(L to R): Sam A. Labib, M.D., Troy S. Watson, M.D. and Robert B. Anderson, M.D. / Courtesy of Orthopaedic Summit

The same time that we came out with this paper, I was toying with this new procedure called the indirect fibular groove deepening or deepening without an osteotomy. It was what I called an “eggshell procedure,” where I ground out the inside of the distal fibula and I just basically impacted the very thin shell of bone into itself to create a deeper groove and then repair the SPR.

If you open up the skin, you will see an attenuated superior peroneal retinaculum. When you have that situation and you have a very shallow groove, you need to do something to deepen that groove.

The first thing we do is debride any redundant tissue around the peroneal tendons. I like to take away any redundant peroneus brevis muscle that may be low lying, trying to get myself more room in the area of the fibular groove to see what we’re doing.

It is a very minimally invasive technique. I come in right around with an insertion of the calcaneofibular ligament and we successfully size drill bits to hollow out the distal fibula. So, we are creating like an eggshell. If you have very hard bone, you can weaken it and then you take a big impactor and you impact that shallow bone; then you take that weak bone and you basically and impact it into itself.

You’re creating a deepening effect, accentuating the sulcus. From there you can prepare your SPR. When you’re done with the groove deepening without an osteotomy, those tendons are now inherently stable back underneath the accentuated posterolateral rim of a distal fibula. From here we drill holes in the back of the fibula itself and will advance the superior peroneal retinaculum back to that edge and tighten it all up.

Get these people in a splint for 2 weeks, weight bearing boot walking for 4 weeks. Most of my athletes are back on the field, even back to playing by 8 to 10 weeks after this particular procedure.

At last summer’s meeting of the AOFAS, we compared all different techniques and found the indirect technique had no revisions and no recurrent dislocation. Indirect had better outcomes than the direct osteotomy type of group deepening procedures which had a higher percent of dislocated tendons than indirect.

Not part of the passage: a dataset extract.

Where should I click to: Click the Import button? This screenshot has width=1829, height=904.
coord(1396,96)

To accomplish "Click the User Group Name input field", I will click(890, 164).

The summary: you first need to differentiate between chronic and acute. If they have an avulsion and they’re acute they may be amenable to ORIF. The only way you can get away with a simple soft tissue repair in an acute injury is if they have a very concave sulcus. If they have a very shallow groove and they’re acute, I would highly recommend a procedure like this indirect groove deepening that’s minimally invasive, does not require an osteotomy, and it has been shown to work.

Sam A. Labib, M.D.: “This is a Chronic Problem: You Have to Be Aggressive to Prevent Recurrence: Open Fibular Groove Deepening Please”

I’m happy that Bob agrees that groove deepening is a good idea because I want to say more about the same. There’s a cadaveric study from 1927 that took 100 cadavers and found that 82% of us have a concave sulcus, 7% have a convex sulcus, and 11% had a flat sulcus. They did not study if these 11% or 7% had more instability. Like Dr. Anderson said, there’s an acute way to get this and a chronic way. My job is to describe why we should do groove deepening in the chronic situation.

There’s a classification by Eckhart and Davis. There’s Grade One, which is soft tissue, Grade Two, where there’s a small fibrous rim that peels off, and Grade Three is a small piece of bone which is the Fleck sign. This can be treated accordingly. We need to know the grades and we need to know what we’re looking for and we need to look for peroneal tendon injury.

What happens to the tendon tears? If damage in the tendon was less than 30%, we excise it and then tubularize the tendon. If it’s 30 to 75%, we repair it. I don’t repair a split, but I do trim it and then tubularize it. If you have a more than 75% or large area of the tendon missing, then you can do a tenodesis of the longus to the brevis or the brevis to the longus.

The International Consensus Statement on Peroneal Tendon Pathology suggests if you have a dislocation and it’s acute, you do surgical management. If you have dislocation and it is an athlete, you consider groove deepening. If you have a chronic dislocation you definitely do a groove deepening as well. They found that acute injuries and athletes can utilize groove deepening for added stability and definitely in chronic injuries especially in convex anatomy.

Dr. Anderson showed us a U-shaped technique. You create the U, you scrape behind it, and then you tap it in. That’s one way to do it. This is not the way I do it. I personally go and create a cut behind the fibula, open up an osteoperiosteal flap, and then curette behind it. And use a burr sometimes and then tap it in place, reduce it, and repair it. This has worked very well for me and my patients.

In conclusion, operative treatment is always indicated in the chronic dislocated tendon. Look for the tendons and repair them. Groove deepening is a good option if done well and long-term results are excellent in return to sports.